[[ Entries provided open ]]

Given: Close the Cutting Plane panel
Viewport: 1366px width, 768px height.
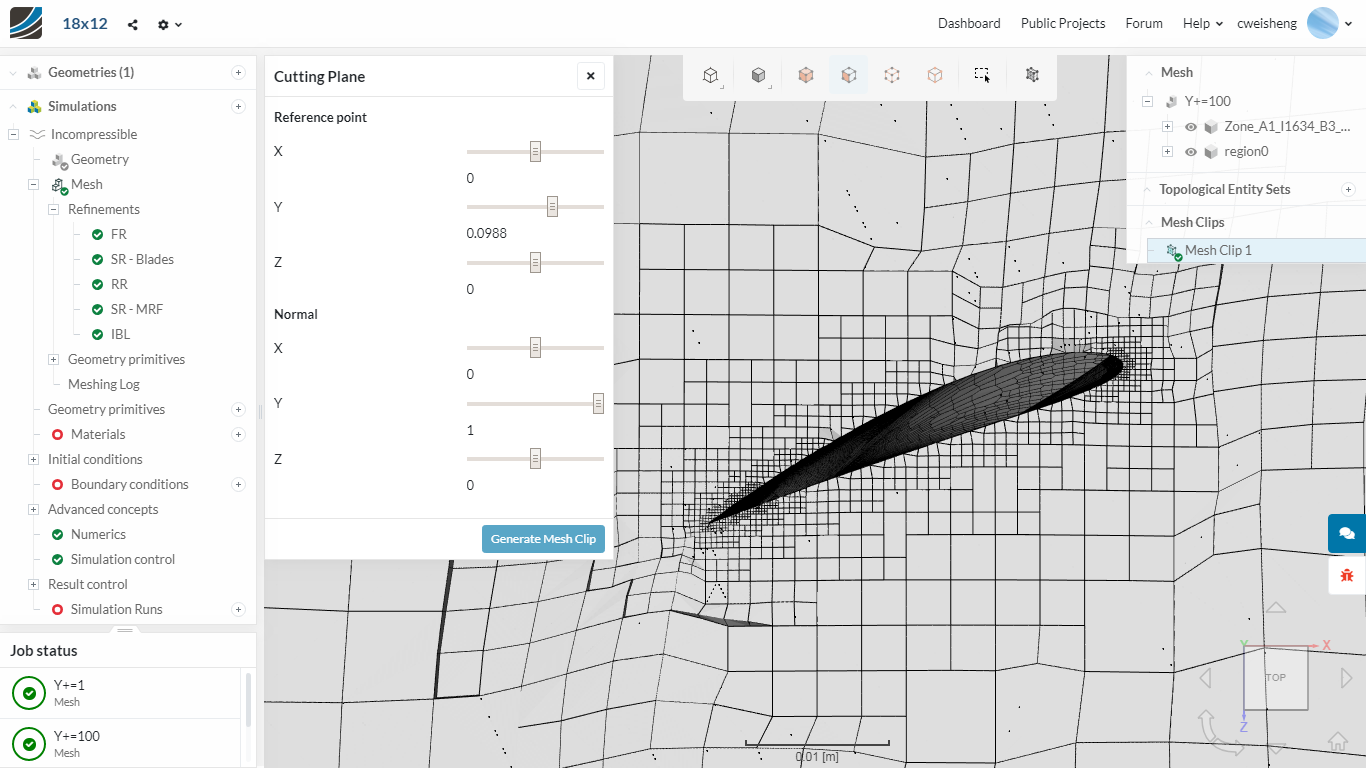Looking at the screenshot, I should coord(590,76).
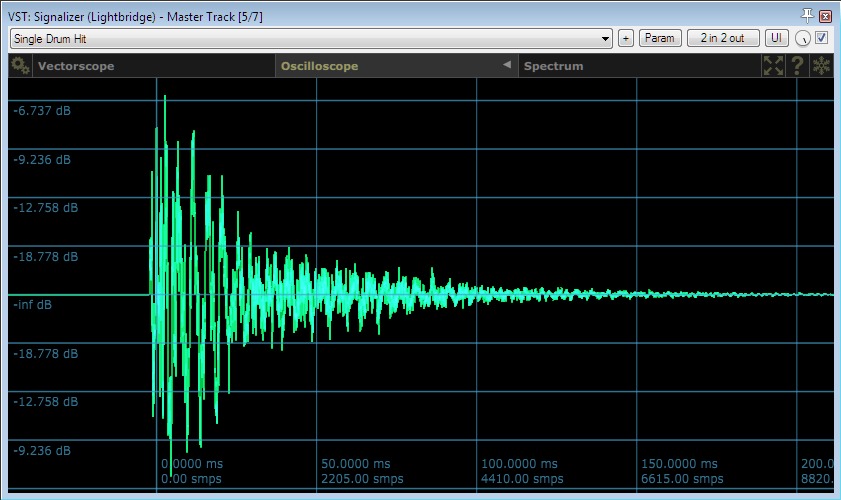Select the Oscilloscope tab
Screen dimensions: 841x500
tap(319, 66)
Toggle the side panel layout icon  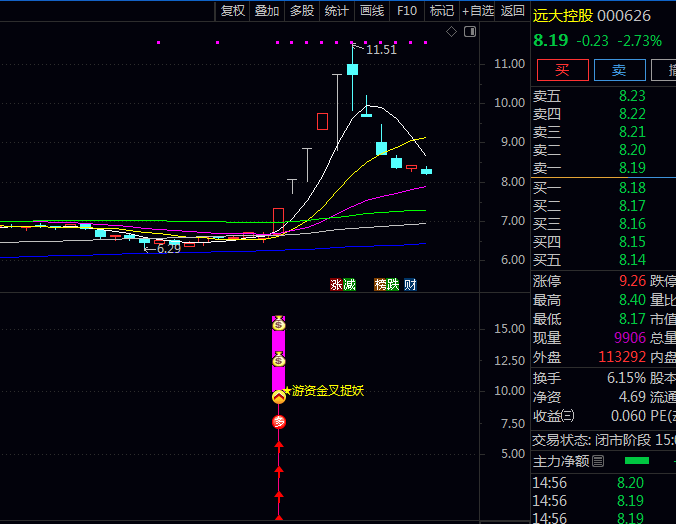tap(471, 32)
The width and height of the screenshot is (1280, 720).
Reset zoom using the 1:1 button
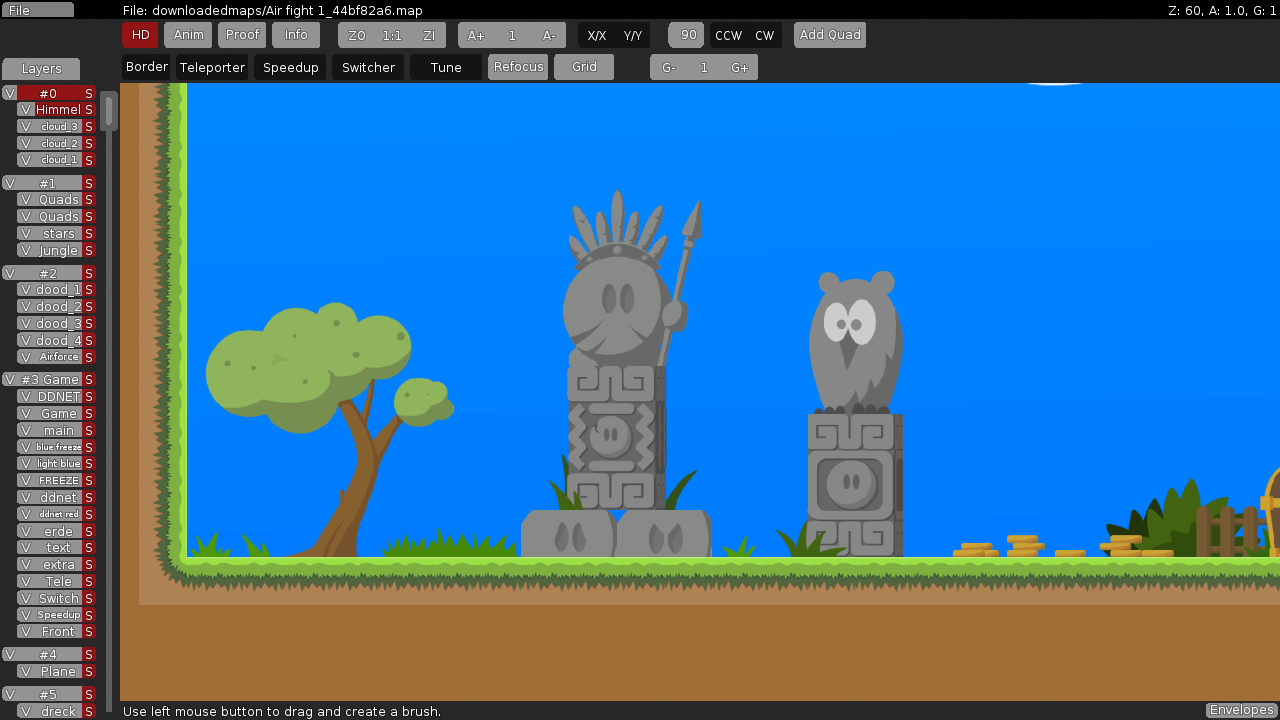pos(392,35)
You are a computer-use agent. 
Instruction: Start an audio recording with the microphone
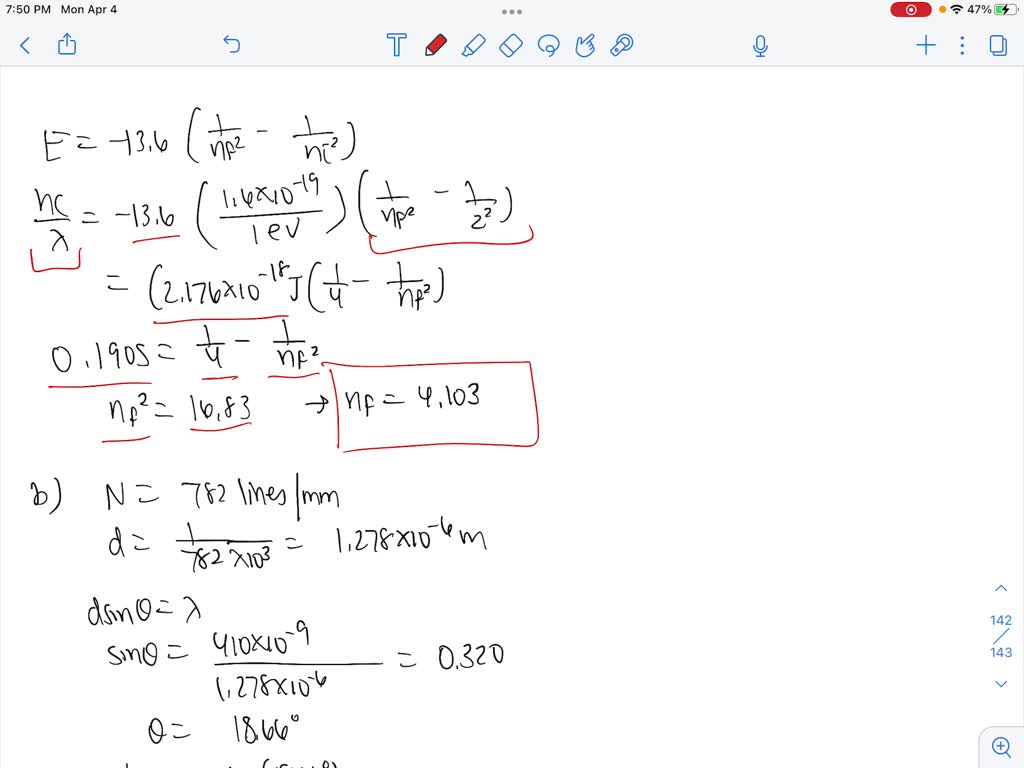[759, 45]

[[ Entries provided closed ]]

Exercise =
Restate, word for word, each line from the one with "Reset zoom using the 1:1 button" to the end of the entries, both included, and keep every picture out.

Answer for the task =
Reset zoom using the 1:1 button
pos(392,35)
You are a computer-use agent. 
Instruction: Start an audio recording with the microphone
[759, 45]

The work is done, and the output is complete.